Each line of the data must be written out again verbatim; no image belongs in the copy.

* **Dataset entries**:
---
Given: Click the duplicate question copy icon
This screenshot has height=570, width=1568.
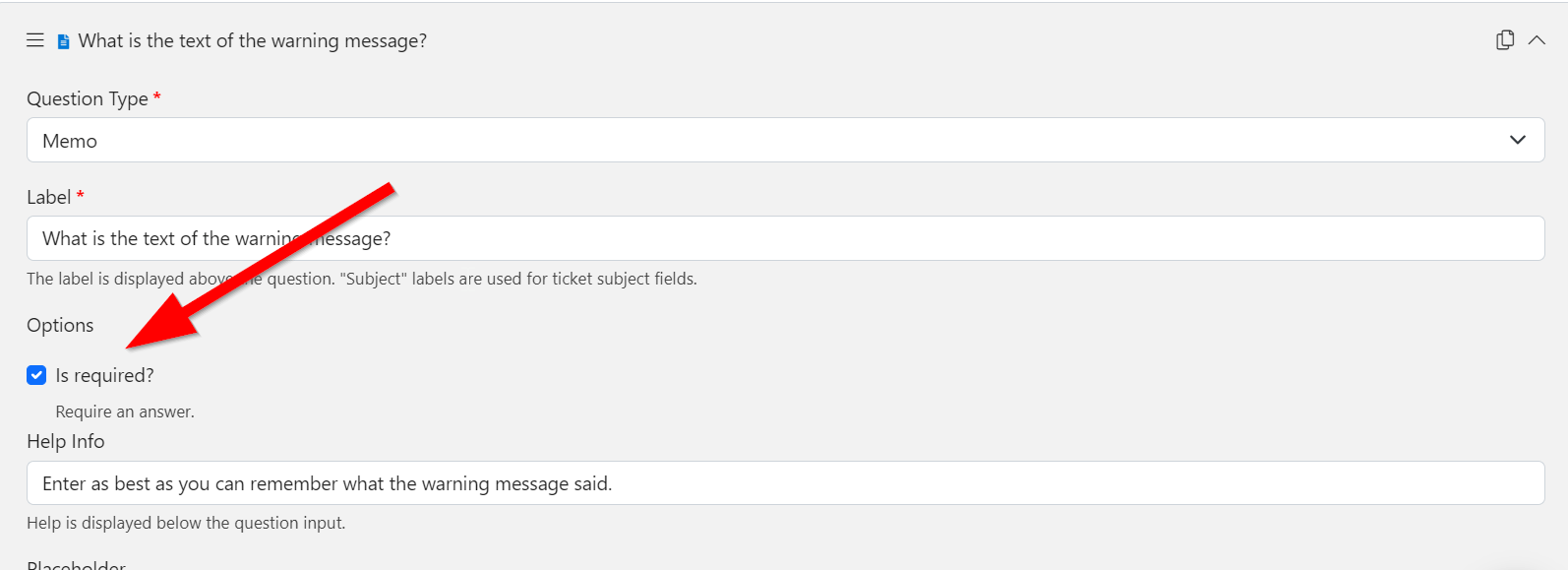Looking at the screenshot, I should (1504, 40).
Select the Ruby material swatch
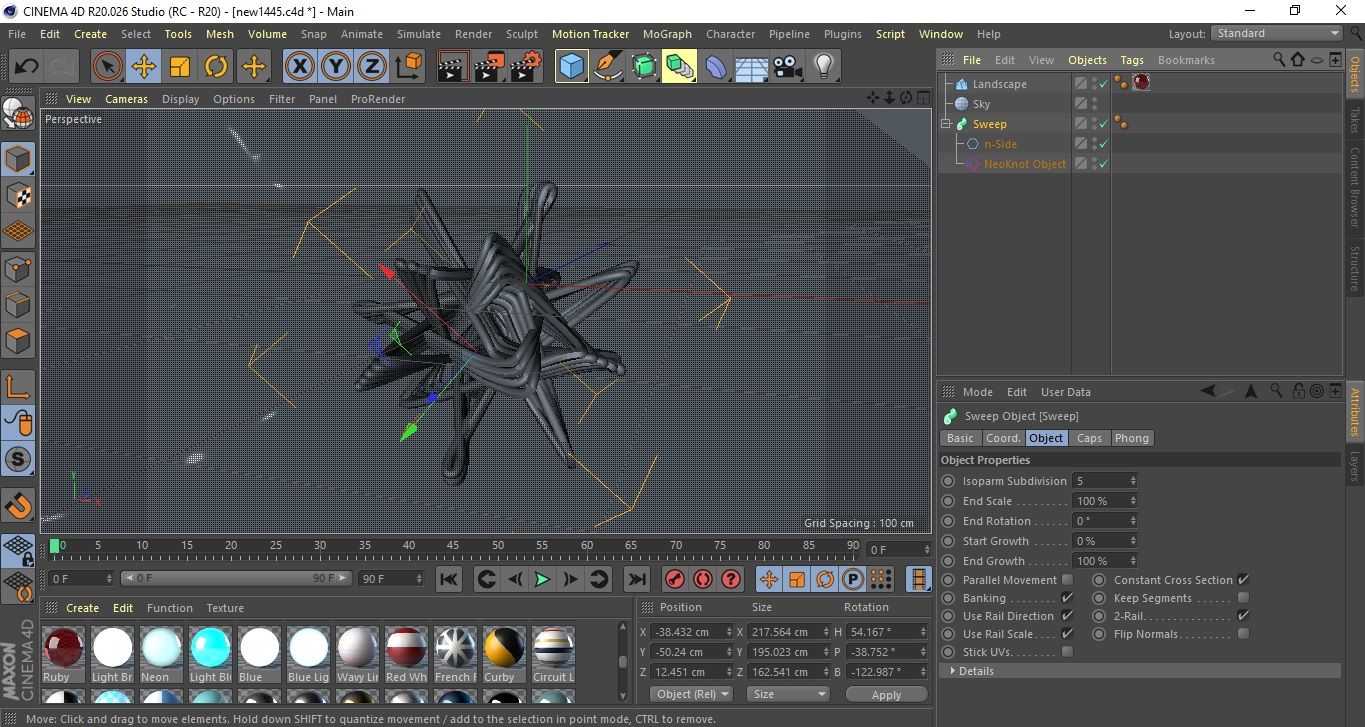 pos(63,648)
---
* **Written response**:
Given: Click the duplicate question copy icon
This screenshot has height=570, width=1568.
Looking at the screenshot, I should (1504, 40).
Select the Ruby material swatch
 pos(63,648)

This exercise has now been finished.